***** RECORDS SHOWN

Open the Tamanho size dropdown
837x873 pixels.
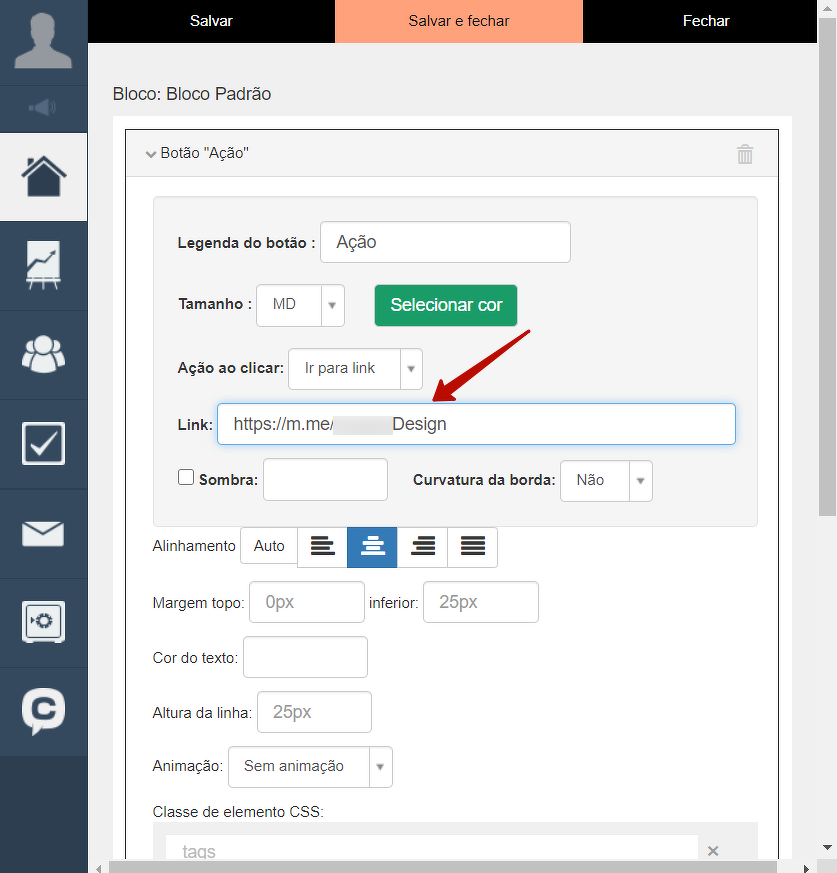(300, 305)
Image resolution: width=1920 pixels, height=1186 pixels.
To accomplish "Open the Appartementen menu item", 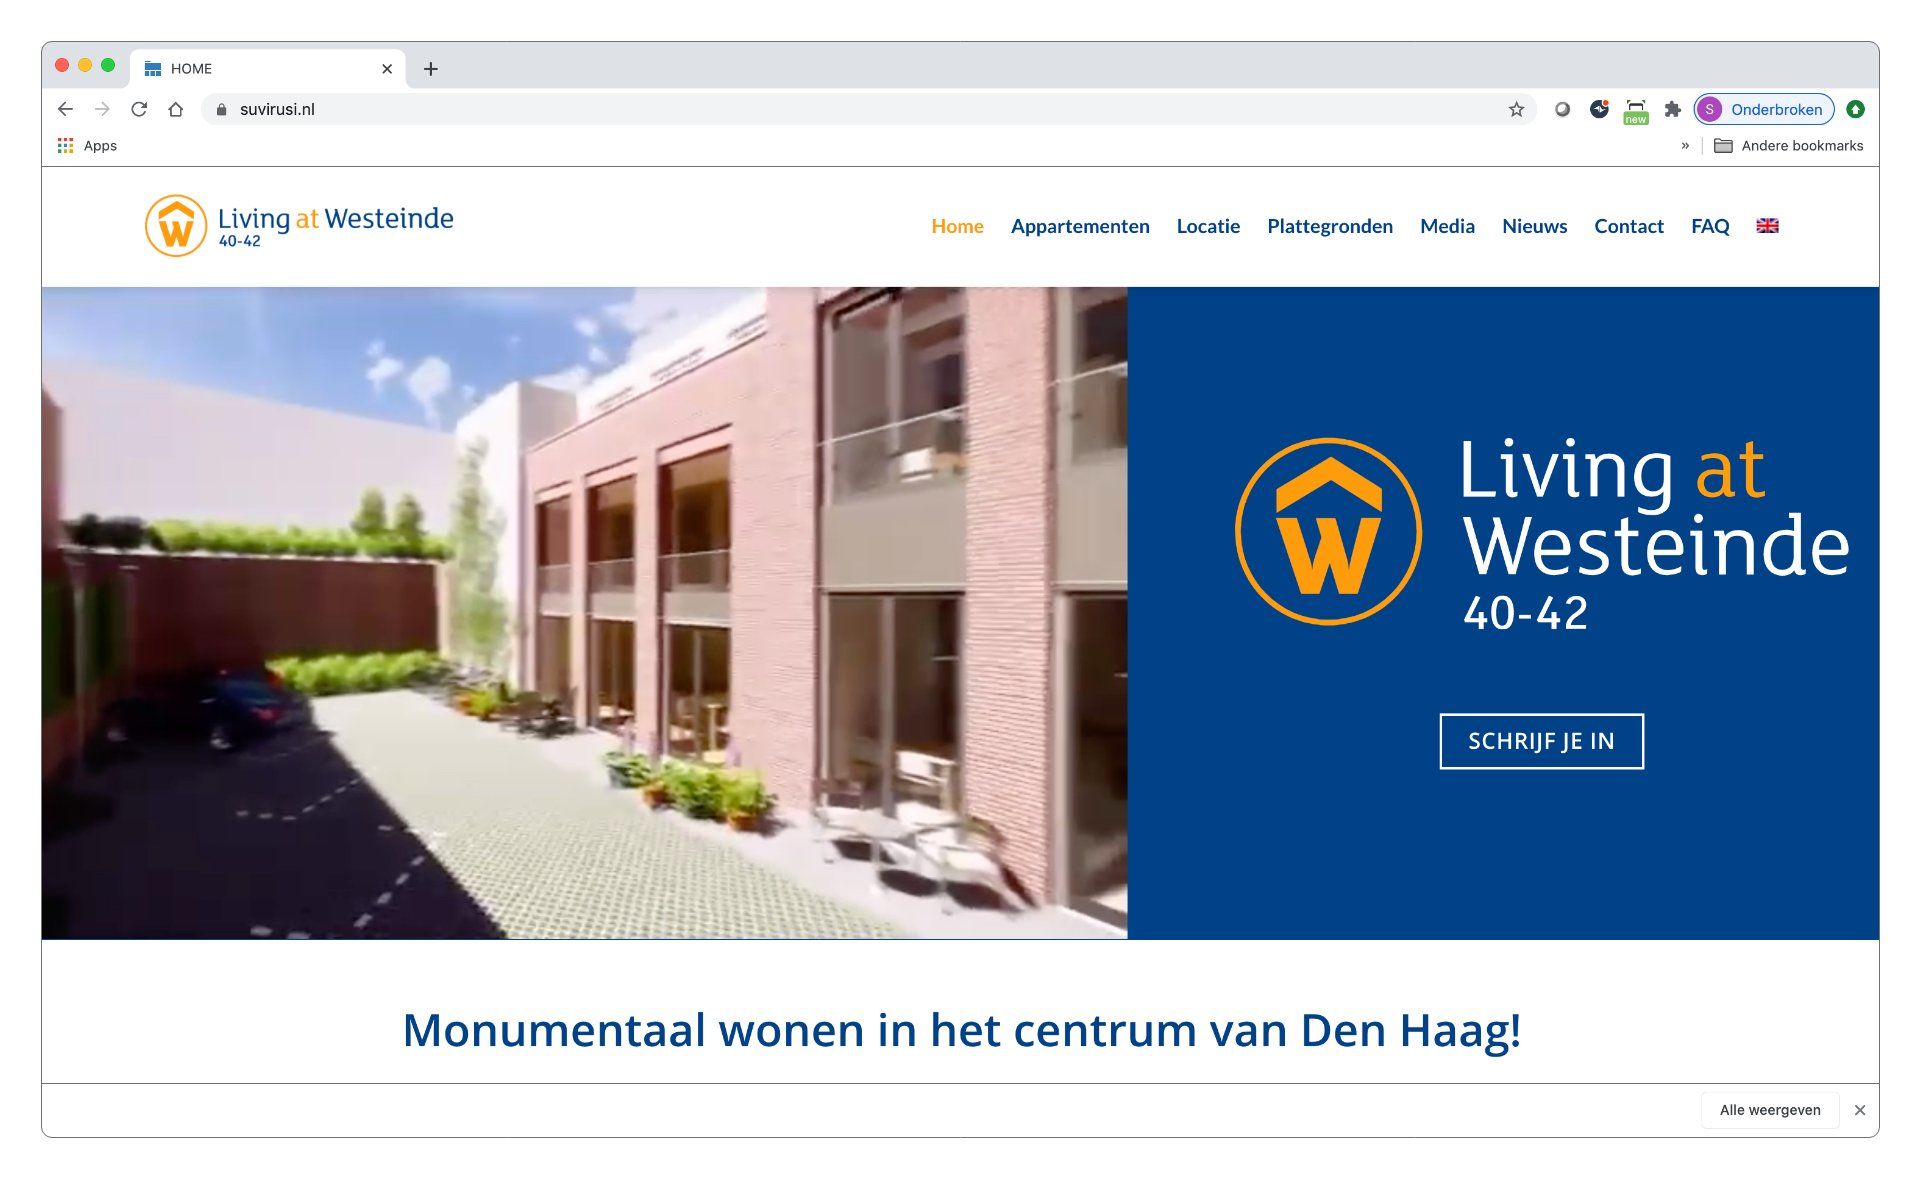I will (x=1080, y=226).
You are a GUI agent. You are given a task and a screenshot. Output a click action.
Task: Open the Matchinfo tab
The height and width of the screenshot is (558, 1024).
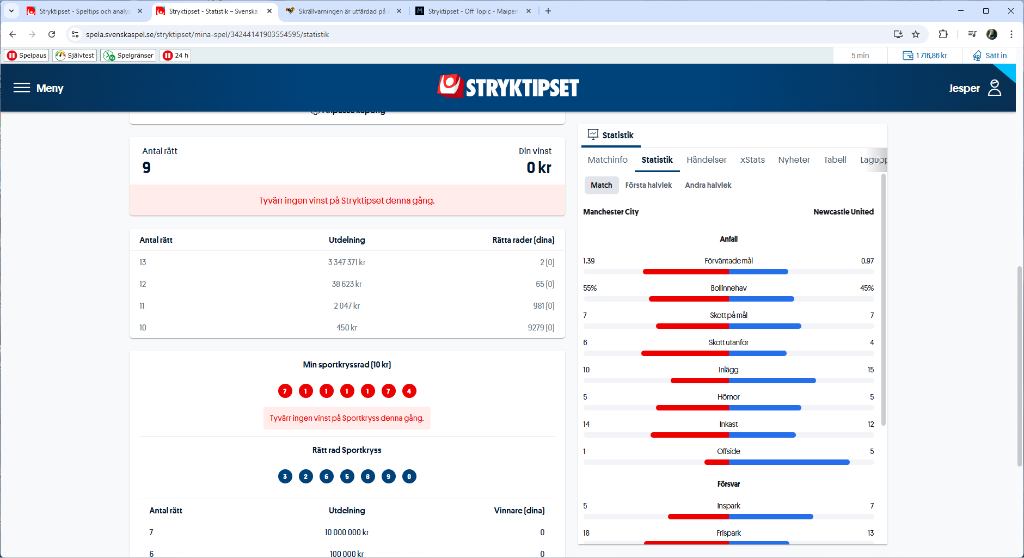tap(607, 160)
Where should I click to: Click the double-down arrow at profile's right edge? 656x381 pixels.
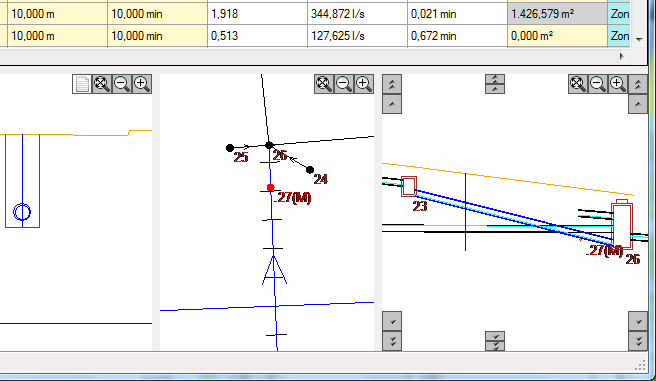pos(638,341)
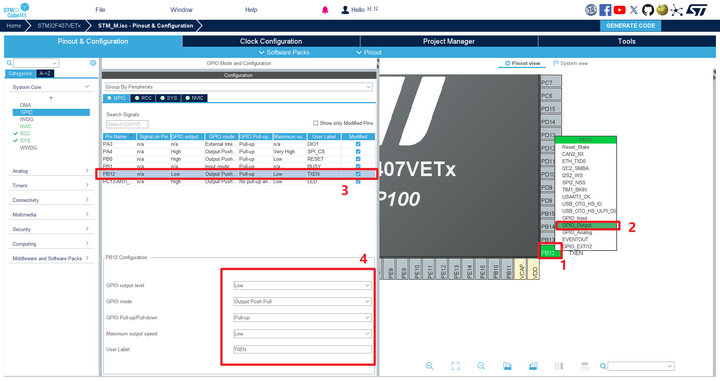
Task: Toggle the Modified checkbox for PA3 row
Action: pos(358,144)
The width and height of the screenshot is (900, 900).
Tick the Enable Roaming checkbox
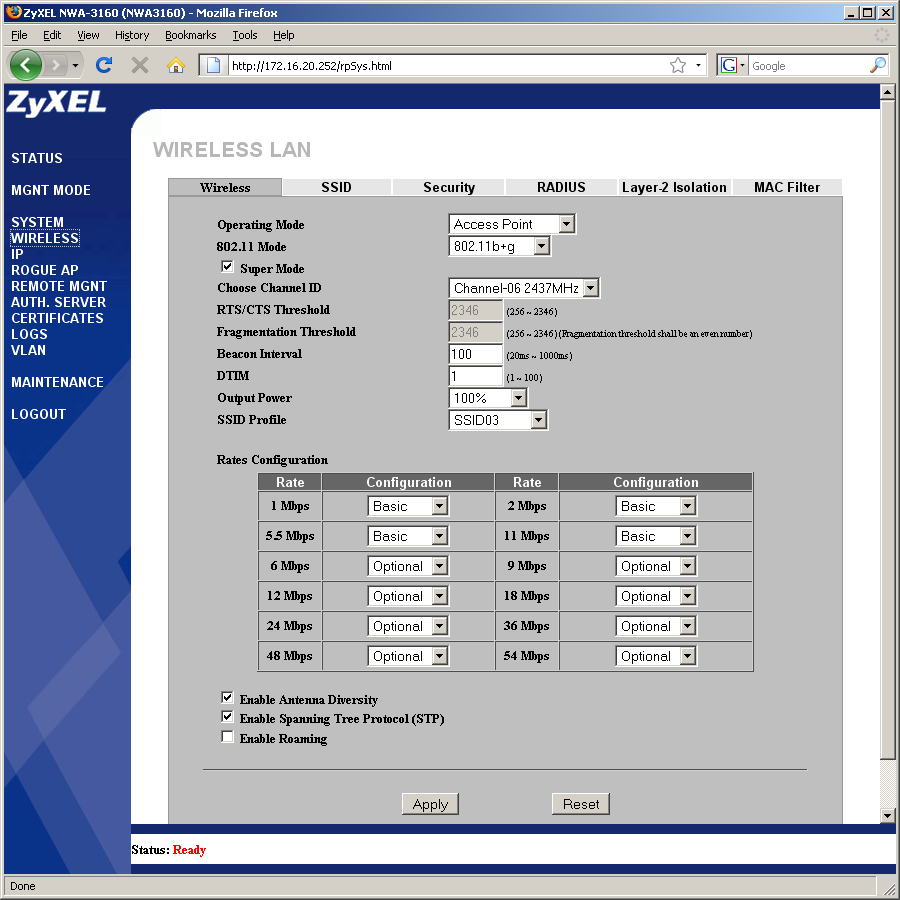pyautogui.click(x=227, y=737)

**********

PROBLEM DETAILS: The answer must be an exact copy of the lines from the one with "Where should I" through the final line above, both ends included, and nothing else; pictures stay out.

ANSWER FOR THIS EXERCISE:
Where should I click to: Click the double-down arrow at profile's right edge? 656x381 pixels.
pos(638,341)
Task: Toggle the Modified checkbox for PA3 row
Action: pos(358,144)
The width and height of the screenshot is (900, 900).
Tick the Enable Roaming checkbox
pyautogui.click(x=227, y=737)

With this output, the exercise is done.